Lecture Note 3
Computer abstraction and Technology
defining performance can be tricky!
- Response Time : How long it takes to do a task
- Throughput : Total work done per unit time
- more emphasized in parallel programming
- replacing processor with a faster version
- add more processors -> more tasks in the same time (increasing throughput)
Relative performance
Performacne = 1 / (Execution time)
if X is $n$ times faster than Y, the excution time of Y takes $n$ times longer
Measuring execution time
-
Elapsed time (Total response time)
- includes CPU time, disk access, network access, os overhead, idle time, etc.
- measuring the whoe system performance at once
-
CPU time (time spent processing a given job)
- user CPU time + system CPU time
(Clock Rate) = (Clock Cycle) / (CPU time) (CPU time) = (Clock Cycle) / (Clock Rate)
(CPU clock cycles used) * (clock time per cycle) = (cpu clock cycles) / (clock rate)
-
Improving performance
- reducing clock cycle #
- increase clock rate
- clock rate vs cycle count? : increagin clock rate can cause more clock cycles
-
Instruction counts: Determined by program, ISA, compiler, etc.

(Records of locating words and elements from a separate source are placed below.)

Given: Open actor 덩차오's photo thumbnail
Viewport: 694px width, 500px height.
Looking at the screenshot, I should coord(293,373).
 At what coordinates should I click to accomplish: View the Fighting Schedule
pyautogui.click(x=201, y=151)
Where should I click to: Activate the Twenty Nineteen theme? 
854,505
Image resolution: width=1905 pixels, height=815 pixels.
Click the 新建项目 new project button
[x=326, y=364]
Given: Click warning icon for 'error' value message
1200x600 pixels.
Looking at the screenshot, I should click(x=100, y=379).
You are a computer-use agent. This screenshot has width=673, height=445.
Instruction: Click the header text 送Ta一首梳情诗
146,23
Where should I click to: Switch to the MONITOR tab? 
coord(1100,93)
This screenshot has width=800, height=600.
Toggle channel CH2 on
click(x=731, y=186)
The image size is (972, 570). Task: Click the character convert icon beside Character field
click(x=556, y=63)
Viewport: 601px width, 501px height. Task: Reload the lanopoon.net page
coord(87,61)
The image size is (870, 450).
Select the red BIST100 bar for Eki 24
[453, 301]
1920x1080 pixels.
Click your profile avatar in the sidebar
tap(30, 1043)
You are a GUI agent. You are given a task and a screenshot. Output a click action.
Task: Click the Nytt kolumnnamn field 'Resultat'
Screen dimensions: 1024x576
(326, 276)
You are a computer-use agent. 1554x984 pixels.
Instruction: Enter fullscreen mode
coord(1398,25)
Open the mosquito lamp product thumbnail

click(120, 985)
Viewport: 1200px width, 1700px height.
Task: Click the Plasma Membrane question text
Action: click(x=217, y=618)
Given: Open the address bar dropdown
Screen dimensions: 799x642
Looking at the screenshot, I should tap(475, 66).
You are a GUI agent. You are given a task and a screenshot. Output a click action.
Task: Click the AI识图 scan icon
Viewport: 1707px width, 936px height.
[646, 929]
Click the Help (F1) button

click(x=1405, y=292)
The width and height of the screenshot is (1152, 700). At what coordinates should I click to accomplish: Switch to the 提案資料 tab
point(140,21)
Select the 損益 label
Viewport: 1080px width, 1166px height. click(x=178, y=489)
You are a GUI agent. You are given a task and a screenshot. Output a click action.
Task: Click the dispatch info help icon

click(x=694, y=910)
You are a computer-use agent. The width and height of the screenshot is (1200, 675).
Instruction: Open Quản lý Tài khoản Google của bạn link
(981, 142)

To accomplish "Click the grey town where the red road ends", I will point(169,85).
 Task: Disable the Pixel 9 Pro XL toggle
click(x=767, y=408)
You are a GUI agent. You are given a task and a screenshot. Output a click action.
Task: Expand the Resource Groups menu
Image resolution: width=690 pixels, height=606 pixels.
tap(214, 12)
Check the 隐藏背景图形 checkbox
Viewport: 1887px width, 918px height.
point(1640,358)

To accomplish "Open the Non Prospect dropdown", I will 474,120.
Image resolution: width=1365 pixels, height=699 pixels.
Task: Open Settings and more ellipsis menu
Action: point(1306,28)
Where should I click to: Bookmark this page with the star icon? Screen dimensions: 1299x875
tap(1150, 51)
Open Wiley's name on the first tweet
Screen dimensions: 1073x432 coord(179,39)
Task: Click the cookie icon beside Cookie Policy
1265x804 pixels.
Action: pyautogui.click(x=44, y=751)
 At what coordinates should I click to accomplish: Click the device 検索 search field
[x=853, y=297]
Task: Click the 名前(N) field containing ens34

(Clock cycles) = (Cycles per Instruction) * (Instruction #) (CPU Time) = (Instruction #) * (CPI) / (Clock Rate)j
Different instructions have different CPI: average CPI utilized
- $(\text{average CPI}) = \displaystyle \sum{(\text{CPI}_{\text{instruction}})} \cdot (\text{Relative frequency of instruction})$
CPU Clock
digital hardward generating constant-rate clock
- synchronized circuits utilizing the clock cycles of cpu
Performance summary
$$ \text{CPU time} = \frac{\text{instruction #}}{\text{Program}} \cdot \frac{\text{Clock cycle #}}{\text{Instruction #}} \cdot \frac{\text{clock cycle time}}{\text{Clock cycle #}} $$
- Power consumption
9Power consumption) = (capacitive load) * (frequency) * (voltage) ** 2
- power wall! (around 2003)
- we cannot reduce voltage: reliability problems
- we cannot reduce heat: temperature of cpu increase as as power consumption increases
introduction to multicore processor (from unicore-processor)
- Multiprocessors: hard to program (explicit parallel programming)
- c.f. instruction level parallelism (ILP)
Amdahl's Law
$$ T_{\text{improved}} = \frac{T_{\text{affected}}}{\text{improvement factor}} + T_{\text{unaffected}} $$
we should make the affected portion large enough to improve the overall performance!